After a short elevator ride, the four find themselves at the entrance of the Lair of the Reptile God. 

- Now Team, Rodriguez says. I'm sure we'll do great work here, and I want us to keep a positive attitude at all times. Lets stay on our toe-bones and everything will be fine. Banult, I think you should go first, but please keep cool-headed. 

Banult lights a lantern that was in his pack, and they enter the Lair. They explore the first corridor, and a short flight of stairs going down leads them to a flooded area with about a foot of water everywhere. Looking at their map, they decide to first eliminate the rooms on their left in order to make sure the clients, dead or alive, are not there. The room marked with a trapped statue looks empty, so they avoid getting any closer. Towards the end of the corridor, they find two changing rooms with adept's robes. The robes are brown with ornements at the bottom that look like Troglodyte speech. 

- It is our sacred script, Ssservalax says, but it's gibberish. They have just ssstuck random words together. It makesss no sssense...
- OK, team, Zolark points out that in case we meet the resident troglodytes, we will need a cover story. I suggest that myself, Zolark and Banult put some robes on. That way we can be penitents that Ssservalax has recruited if we should meet the locals. 

They find appropriate sized robes, and don them on. They also take some extra cords tying the robes in case they need something akin to rope (which was not in any of their packs). Then they make their way back towards the entrance to explore the other branch of the complex. They are wading through water and while they aim for quiet, it's not that easy to achieve. 

As they near the area where the albino alligator dwells, discussions start again about who should go check that the beast hasn't eaten one or more adventurers. Finally, Rodriguez uses his prerogatives as Mission Chief: 
- I'm going to make a decision. Banult, you go and check the alligator room. 

Banult shrugs and goes. He advances prudently to the edge of the room and notices the headless body of a white alligator floating in the (deepers) basin in the room. He calls in the others. 

- Maybe it's eaten a client that has sunk to the bottom ? Zolark asks. 
- Well, if that's the case, we can always go check once we know one of them isn't accounted for. Agreed?

So they continue on towards the location marked as Vicious Pit Trap on their map. 

- It's got two skulls on the map, so it must be pretty deadly. Let's all be careful here.
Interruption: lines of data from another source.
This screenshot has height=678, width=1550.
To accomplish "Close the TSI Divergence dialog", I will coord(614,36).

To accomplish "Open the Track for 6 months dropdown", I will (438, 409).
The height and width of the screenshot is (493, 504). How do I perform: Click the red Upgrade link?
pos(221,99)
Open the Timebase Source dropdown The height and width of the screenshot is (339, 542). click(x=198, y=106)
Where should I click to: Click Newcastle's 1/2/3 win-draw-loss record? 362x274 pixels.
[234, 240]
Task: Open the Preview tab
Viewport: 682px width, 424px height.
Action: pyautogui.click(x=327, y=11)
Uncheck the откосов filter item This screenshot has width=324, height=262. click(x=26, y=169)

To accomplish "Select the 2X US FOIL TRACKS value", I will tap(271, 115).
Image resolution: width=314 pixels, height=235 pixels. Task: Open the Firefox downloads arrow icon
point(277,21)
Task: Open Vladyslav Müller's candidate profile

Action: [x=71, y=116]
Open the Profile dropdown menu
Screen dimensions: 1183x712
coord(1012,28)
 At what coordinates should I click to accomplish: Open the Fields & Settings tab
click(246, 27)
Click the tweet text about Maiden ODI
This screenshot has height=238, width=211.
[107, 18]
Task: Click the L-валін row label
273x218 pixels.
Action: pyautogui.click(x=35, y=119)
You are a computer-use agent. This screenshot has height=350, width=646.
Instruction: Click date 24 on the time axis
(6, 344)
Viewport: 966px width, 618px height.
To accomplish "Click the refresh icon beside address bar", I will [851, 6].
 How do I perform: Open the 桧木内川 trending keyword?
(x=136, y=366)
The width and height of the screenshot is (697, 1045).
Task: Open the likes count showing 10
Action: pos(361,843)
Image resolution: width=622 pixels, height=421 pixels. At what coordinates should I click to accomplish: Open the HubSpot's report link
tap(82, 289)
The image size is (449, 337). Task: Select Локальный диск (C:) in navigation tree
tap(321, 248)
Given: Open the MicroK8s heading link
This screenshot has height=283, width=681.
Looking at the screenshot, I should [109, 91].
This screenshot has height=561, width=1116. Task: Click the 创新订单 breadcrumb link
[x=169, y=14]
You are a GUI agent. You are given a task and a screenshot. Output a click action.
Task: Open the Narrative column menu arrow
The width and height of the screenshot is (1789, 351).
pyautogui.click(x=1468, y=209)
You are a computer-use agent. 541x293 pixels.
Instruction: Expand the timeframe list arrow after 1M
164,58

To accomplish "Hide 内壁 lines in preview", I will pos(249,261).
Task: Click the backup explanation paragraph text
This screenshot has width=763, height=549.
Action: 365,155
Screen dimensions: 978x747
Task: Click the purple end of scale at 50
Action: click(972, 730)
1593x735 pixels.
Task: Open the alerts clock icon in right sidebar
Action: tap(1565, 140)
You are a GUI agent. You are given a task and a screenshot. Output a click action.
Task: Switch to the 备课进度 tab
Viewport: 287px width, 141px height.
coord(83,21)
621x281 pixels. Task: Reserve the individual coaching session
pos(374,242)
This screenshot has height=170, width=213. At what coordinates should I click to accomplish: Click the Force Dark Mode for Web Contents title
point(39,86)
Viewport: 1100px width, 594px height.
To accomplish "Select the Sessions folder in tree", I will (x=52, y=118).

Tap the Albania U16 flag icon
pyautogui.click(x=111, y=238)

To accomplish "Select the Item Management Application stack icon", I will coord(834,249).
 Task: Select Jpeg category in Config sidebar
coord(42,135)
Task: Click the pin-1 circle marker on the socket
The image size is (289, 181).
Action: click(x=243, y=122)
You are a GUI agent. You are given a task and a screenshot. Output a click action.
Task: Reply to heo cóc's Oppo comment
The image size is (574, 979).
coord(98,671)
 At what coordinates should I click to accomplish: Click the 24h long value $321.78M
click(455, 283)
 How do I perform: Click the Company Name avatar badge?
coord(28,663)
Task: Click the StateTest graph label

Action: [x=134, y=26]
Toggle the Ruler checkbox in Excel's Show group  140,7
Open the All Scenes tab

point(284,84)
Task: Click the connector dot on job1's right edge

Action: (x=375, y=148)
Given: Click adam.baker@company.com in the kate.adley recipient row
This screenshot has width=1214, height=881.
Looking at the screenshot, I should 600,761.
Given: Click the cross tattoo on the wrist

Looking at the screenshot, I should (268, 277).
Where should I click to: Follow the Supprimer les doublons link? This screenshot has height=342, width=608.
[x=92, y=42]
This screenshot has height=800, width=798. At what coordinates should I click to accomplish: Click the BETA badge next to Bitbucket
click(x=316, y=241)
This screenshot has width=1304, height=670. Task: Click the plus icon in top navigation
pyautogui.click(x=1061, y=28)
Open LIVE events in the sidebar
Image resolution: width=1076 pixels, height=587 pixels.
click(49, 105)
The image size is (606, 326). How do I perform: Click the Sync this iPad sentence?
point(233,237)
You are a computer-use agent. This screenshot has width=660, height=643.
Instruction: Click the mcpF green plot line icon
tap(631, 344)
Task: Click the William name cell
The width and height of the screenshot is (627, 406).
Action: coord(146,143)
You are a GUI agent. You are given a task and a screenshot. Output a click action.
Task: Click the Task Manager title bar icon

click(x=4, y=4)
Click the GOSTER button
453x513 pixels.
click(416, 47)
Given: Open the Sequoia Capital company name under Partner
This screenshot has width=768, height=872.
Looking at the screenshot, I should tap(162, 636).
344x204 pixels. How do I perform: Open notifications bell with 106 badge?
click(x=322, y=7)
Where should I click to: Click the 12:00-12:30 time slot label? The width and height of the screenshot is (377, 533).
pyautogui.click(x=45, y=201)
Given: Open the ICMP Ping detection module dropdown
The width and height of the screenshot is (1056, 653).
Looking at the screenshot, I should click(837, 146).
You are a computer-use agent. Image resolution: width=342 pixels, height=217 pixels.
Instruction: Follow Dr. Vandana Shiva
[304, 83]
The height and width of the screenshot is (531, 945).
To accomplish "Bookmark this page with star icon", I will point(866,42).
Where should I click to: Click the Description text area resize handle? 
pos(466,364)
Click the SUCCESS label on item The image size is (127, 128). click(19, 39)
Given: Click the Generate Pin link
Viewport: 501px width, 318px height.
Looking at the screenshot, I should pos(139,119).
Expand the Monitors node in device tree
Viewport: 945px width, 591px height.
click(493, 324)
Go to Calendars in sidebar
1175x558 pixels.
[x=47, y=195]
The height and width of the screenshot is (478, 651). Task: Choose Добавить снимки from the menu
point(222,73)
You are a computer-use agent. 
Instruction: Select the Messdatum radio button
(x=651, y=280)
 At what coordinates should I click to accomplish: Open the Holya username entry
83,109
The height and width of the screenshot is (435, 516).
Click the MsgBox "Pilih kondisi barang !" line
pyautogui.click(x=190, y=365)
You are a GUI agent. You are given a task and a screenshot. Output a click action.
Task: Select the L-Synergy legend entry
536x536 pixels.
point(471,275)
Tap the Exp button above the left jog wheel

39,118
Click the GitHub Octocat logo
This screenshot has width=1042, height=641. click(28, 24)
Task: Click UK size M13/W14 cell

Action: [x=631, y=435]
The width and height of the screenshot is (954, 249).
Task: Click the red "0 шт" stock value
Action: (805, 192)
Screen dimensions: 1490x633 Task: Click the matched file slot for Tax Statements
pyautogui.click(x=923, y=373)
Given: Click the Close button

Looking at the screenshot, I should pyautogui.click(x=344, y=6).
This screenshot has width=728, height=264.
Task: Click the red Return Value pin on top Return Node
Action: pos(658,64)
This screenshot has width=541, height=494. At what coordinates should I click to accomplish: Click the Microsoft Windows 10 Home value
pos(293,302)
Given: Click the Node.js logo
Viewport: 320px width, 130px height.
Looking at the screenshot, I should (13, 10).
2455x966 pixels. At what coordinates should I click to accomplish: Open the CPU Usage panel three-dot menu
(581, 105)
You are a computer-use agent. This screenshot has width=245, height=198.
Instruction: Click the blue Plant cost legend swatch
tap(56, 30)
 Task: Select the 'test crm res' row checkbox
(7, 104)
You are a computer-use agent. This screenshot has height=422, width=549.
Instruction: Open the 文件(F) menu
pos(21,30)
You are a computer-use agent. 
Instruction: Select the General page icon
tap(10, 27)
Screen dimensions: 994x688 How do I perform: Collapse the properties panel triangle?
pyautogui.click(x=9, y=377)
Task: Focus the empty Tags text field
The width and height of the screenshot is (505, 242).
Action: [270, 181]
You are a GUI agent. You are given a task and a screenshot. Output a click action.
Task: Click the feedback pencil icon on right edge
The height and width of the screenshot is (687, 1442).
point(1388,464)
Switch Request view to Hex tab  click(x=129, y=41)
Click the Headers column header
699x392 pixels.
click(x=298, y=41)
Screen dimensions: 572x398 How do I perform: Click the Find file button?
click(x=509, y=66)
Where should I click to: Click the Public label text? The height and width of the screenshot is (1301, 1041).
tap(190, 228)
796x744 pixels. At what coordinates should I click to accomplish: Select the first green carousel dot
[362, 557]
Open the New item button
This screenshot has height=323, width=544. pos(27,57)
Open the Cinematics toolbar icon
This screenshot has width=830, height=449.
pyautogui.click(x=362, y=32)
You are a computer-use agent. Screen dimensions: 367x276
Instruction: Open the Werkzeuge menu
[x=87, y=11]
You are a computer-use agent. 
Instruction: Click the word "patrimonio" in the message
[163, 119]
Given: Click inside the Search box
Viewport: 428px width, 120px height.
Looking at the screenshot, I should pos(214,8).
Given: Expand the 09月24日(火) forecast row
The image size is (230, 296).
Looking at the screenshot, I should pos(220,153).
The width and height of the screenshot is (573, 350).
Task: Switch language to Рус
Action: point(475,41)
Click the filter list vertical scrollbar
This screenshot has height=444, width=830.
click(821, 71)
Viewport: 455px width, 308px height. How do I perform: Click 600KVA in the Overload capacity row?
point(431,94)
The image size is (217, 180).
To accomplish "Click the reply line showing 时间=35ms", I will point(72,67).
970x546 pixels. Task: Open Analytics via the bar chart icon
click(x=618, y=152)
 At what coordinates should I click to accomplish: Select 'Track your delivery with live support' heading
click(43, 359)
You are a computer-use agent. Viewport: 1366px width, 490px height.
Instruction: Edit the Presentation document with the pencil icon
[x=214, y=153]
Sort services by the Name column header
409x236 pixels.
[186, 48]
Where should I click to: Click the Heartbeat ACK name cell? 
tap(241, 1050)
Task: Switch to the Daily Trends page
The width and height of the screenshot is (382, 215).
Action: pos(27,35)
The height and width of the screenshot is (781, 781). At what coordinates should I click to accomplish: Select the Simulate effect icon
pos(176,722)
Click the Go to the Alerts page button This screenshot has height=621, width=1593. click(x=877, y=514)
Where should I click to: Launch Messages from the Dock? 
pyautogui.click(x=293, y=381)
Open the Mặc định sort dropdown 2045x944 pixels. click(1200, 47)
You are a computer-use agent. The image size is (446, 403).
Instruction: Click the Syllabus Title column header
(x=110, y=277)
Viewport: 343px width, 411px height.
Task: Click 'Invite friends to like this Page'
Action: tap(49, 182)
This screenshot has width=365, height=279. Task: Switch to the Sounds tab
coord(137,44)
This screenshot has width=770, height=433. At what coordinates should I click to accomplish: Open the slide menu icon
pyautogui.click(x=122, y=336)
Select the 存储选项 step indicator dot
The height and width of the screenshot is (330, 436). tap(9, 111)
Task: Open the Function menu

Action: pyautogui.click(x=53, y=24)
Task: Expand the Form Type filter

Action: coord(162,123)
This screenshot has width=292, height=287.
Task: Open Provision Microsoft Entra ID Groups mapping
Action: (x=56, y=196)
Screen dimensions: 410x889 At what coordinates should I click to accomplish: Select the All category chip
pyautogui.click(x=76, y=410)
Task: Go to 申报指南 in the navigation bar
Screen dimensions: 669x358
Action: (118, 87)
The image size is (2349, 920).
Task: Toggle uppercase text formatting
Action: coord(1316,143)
Before they head down the corridor, the search and find the mechanism that opens the secret door to the Oars and Boots cabinet. They pick a couple of oars, thinking it might help them with the pit trap. 

After having closed the secret passage again, they start tapping the floor in front of them. Quickly they realize that there's a grate on the floor where the pit trap should be. Ssservalax even feels like something crunched when she pressed the oar handle on the grate. Rodriguez decides to have a look. 

The skeleton pushes his head underwater while Banult lights the lantern above him. Rodriguez sees that there is indeed a sturdy metal grate, and two hands are gripping it from below. He emerges to explain this to the others. 

- I remember this! Zolark says. I was once chatting with Geraldine, you know the dwarven gal from Upkeep. I asked her about some of the nasty traps they had to handle and she told me about this one: it's underwater, and by default the pit is open. Someone steps into it and momentum and weight carries them to the bottom, not too far. There's a pressure plate there, and when pressed it slams the pit shut underwater, so they basically drown. 
- Oooh, that is vicious... Banult says admiringly. 
- Anyway, I know how to open it again. We need to collect the body, or rather its belongings, right?
- Indeed. 
- Geraldine told me that for this kind of trap there's usually a lever a few meters before, hidden under the water. 

Zolark finds the lever hidden behind a shifting brick underwater. He actions it and Rodriguez goes into the pit to fish the body up. It looks freshly dead with a terrorized look on its face. It's wearing a light armor, a rapier and miscellaneous tools in a satchel. 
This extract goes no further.